Is Australia still the lucky country? When it comes to Budgets, Luke Malpass says it’s not.
In 2008, Australia had a mining boom, rising wages and no debt. Its government had delivered consistent surpluses, tax cuts and targeted cash payments to targeted voter groups. Growth was assumed and household wealth doubled during the Howard years. It even avoided recession.
In contrast, New Zealand was lurching into debt, had a collapsed non- bank finance sector, a tradeables sector that had been squeezed for several years, a real recession in advance of the global recession, and a structural deficit. . .
But last week, our Finance Minister Bill English announced New Zealand is on track back to surplus while Australian Treasurer Wayne Swan announced an A$19.4 billion deficit, with several years of deficits to follow.
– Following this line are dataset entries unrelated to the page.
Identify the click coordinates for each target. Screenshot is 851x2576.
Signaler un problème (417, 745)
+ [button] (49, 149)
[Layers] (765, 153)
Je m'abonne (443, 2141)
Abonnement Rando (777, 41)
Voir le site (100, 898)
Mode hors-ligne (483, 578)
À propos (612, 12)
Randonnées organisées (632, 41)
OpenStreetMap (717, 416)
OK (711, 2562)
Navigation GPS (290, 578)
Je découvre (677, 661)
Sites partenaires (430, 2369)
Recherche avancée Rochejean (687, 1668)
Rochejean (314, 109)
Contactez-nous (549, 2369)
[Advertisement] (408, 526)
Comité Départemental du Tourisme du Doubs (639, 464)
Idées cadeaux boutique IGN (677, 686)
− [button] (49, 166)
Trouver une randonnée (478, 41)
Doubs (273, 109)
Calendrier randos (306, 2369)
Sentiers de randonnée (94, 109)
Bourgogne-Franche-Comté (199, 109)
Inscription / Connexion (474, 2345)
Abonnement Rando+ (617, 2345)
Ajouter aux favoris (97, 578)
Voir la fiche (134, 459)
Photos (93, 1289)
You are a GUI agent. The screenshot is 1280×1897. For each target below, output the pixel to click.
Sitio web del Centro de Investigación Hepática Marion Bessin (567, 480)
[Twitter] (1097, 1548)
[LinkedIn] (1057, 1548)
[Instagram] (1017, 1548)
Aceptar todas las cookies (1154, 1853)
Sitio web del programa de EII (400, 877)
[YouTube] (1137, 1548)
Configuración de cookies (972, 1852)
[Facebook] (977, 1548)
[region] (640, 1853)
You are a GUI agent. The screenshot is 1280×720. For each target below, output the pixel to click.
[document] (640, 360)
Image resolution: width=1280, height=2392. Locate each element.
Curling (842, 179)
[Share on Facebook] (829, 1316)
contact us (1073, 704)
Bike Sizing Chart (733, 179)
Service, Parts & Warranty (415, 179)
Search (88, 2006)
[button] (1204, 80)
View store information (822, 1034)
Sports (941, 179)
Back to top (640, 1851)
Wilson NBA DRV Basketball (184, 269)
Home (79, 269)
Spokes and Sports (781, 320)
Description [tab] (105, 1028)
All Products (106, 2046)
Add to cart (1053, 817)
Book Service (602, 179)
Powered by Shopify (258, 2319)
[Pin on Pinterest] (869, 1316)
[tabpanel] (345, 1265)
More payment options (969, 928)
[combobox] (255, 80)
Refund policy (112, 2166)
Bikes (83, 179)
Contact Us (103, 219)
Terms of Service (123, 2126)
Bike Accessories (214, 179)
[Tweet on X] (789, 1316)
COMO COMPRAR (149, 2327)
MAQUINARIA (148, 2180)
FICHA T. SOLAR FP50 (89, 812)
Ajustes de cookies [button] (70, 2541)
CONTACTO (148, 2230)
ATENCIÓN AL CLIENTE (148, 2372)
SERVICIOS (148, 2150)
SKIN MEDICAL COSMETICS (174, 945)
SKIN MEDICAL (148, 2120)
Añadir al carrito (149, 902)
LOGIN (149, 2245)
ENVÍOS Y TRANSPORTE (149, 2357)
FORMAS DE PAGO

Budgets are ultimately about choices. The Australian Government chose to run it close to the wind, increasing spending by as much as the most optimistic revenue forecasts would allow.
New Zealand made a very different and far more difficult set of choices. In 2008 the issues were obvious: productivity growth was poor, taxes too high – particularly at a relatively modest level of income – and the tax system had little internal integrity.
Government was chomping its way through far too much of the national pie, crowding out private sector activity.
One important thing the New Zealand Government has done is tamp down expectations of spending increases, concentrating on core activities and not using government as a vehicle to give handouts to partisan coalitions of voter groups. As part of this strategy, the Government is reducing both its spending and revenue to GDP ratios. It has reaffirmed its commitment to getting core government spending down from 35 per cent of GDP in 2008-09 to 31 per cent in 2014-15. The rate of spending increase has slowed to less than CPI and population growth. . .
This hasn’t just been an economic success, it’s been a political one.
The government has managed to reduce costs while maintaining services and has managed to convince most people of the necessity for doing that.
. . . New Zealand’s books look in better shape than Australia’s, not least because of New Zealand’s public accounting system. It is more difficult to fudge the figures and render the accounts opaque than is the case in Australia, where payments can be brought forward and/or shifted backwards to create fiscal illusion in any given year.
We have Roger Douglas, Ruth Richardson and the ‘failed’ policies of the 80s and 90s to thank for that.
New Zealand’s Budget is commendable and, compared with Australia’s, it looks extremely positive. In the long run, nations can only excel and grow living standards by being competitive and living within their means. The current situation in Europe attests to that.
With all the advantages in the world, the Aussies have not managed it, and face some very difficult decisions in coming years. In contrast, from a pretty poor position New Zealand is getting its fiscal house in order.
And getting its fiscal house is putting New Zealand on a far stronger foundation than many other countries.